- **AIM**: List each line of the records that contains the string "Task".

- **GIVEN DATA**:
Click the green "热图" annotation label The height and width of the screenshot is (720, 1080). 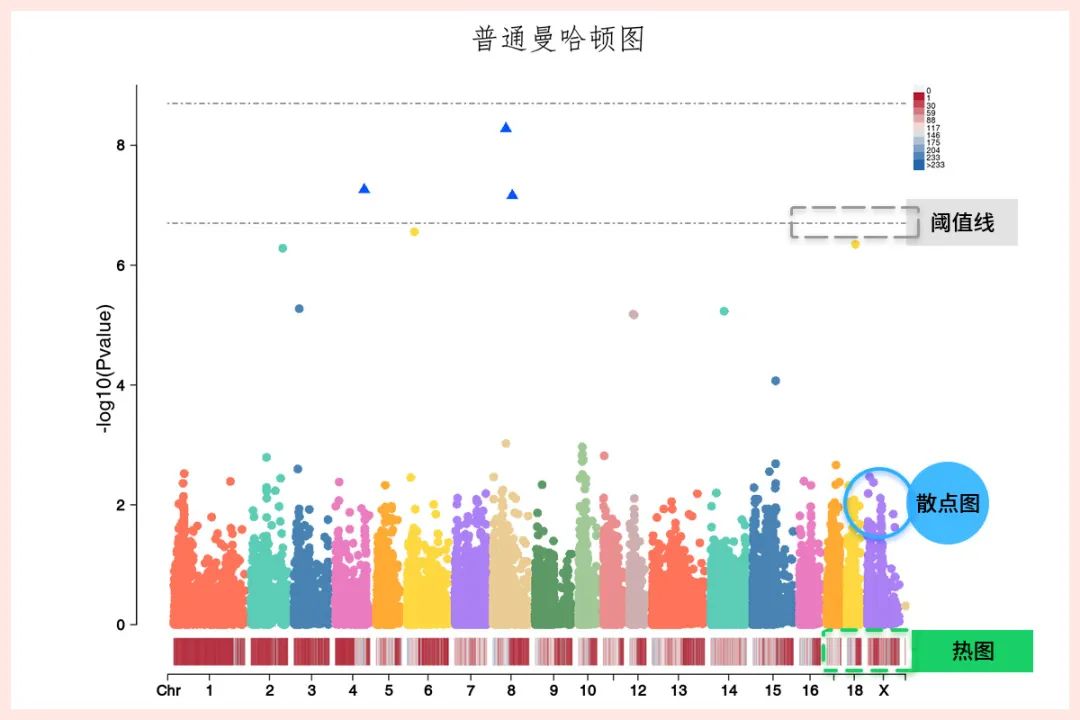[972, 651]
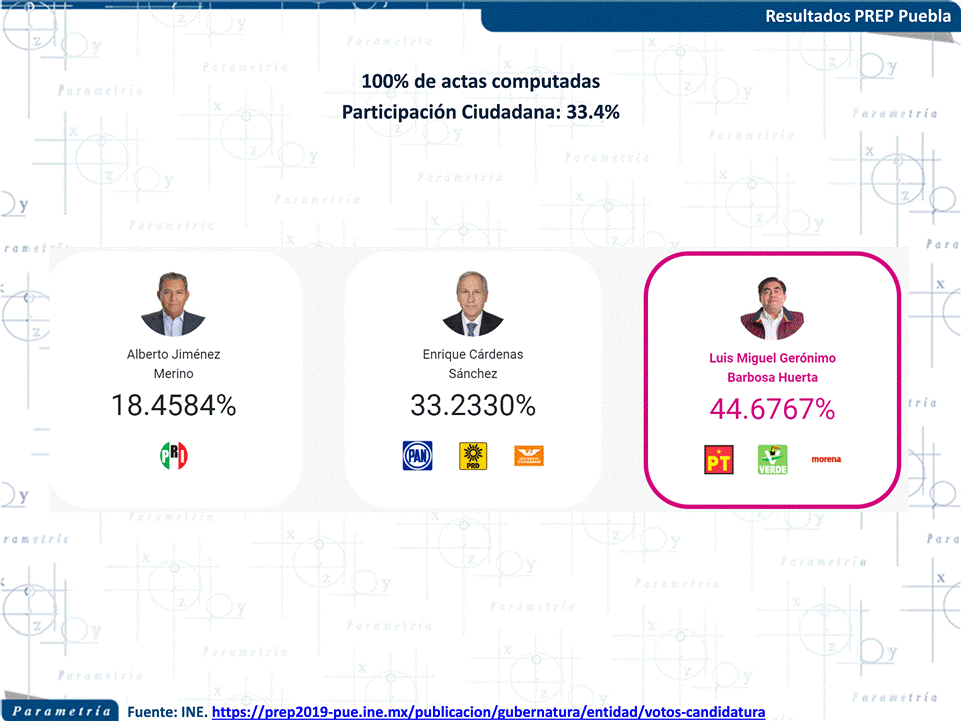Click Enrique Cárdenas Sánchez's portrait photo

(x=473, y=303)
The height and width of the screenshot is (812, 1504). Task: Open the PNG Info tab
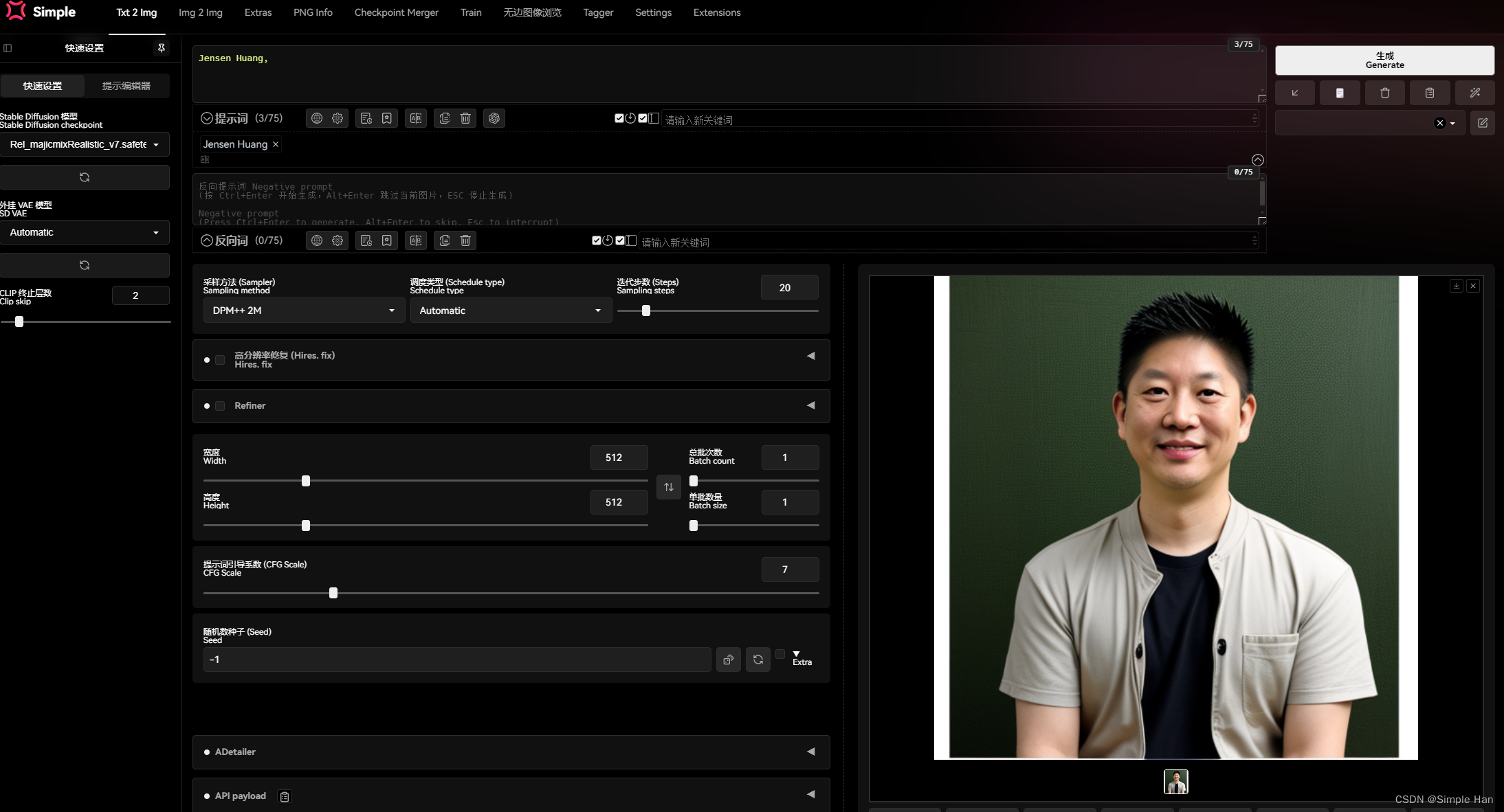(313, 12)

---

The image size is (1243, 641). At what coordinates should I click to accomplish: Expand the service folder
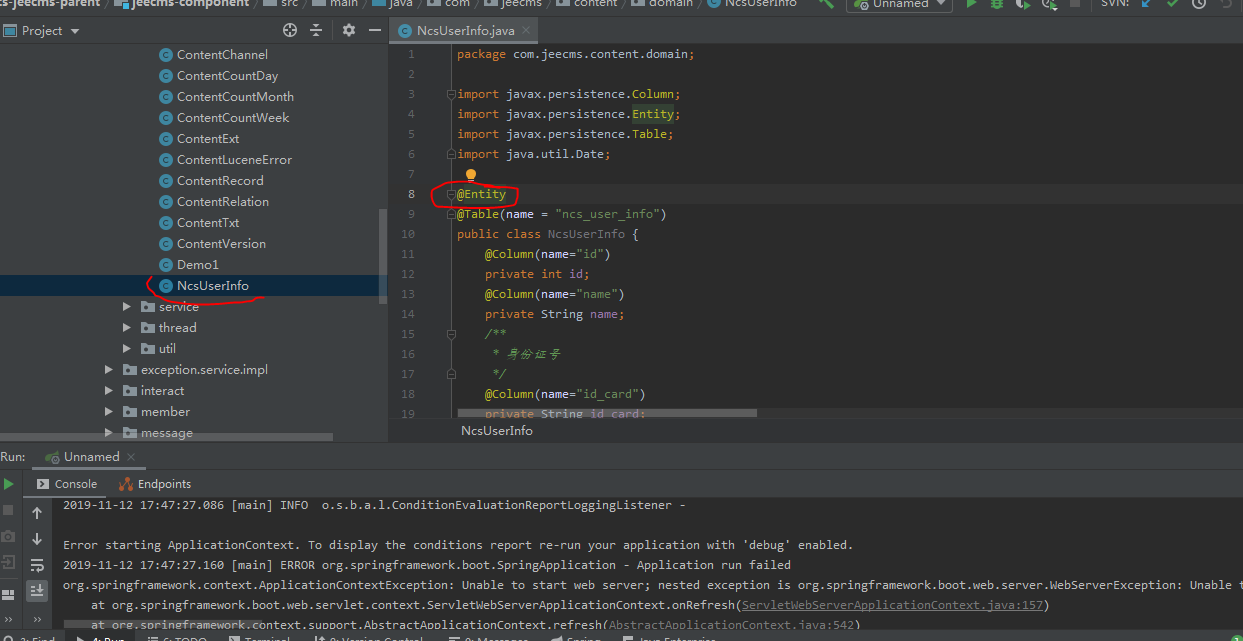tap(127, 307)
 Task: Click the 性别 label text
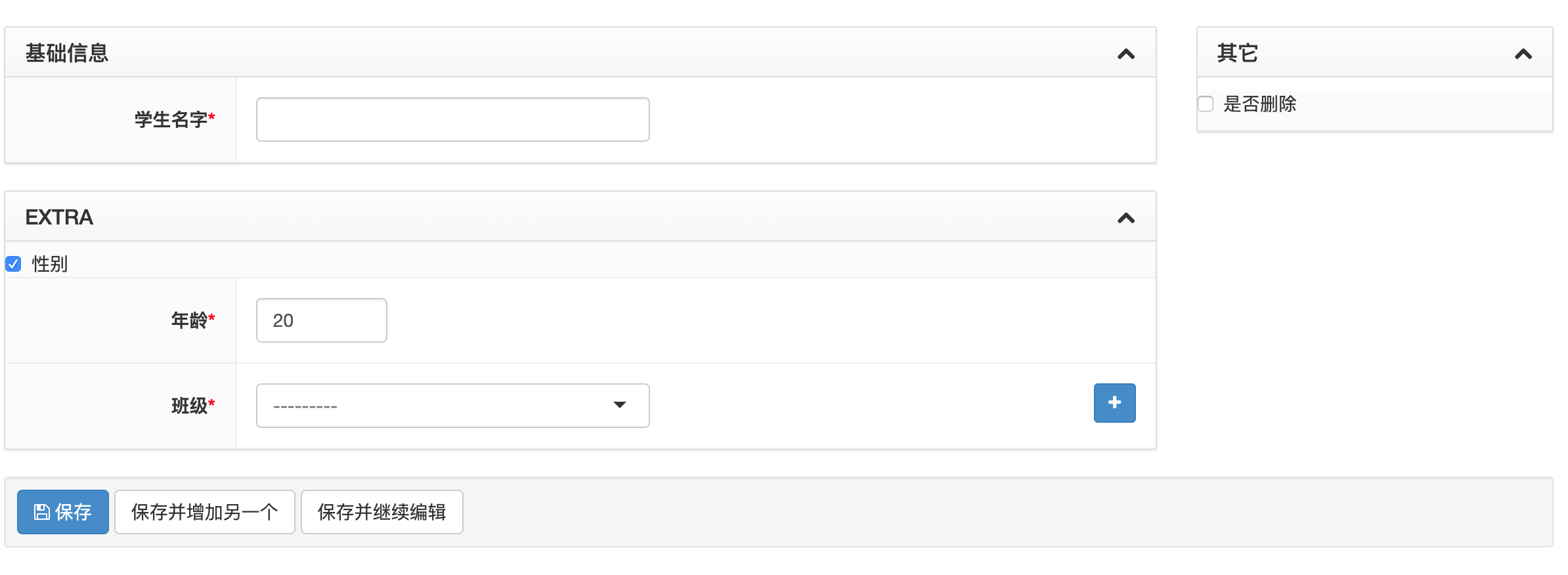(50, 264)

- **SOLUTION BELOW**:
The height and width of the screenshot is (812, 1504). Task: Open the PNG Info tab
 Task: Click the 性别 label text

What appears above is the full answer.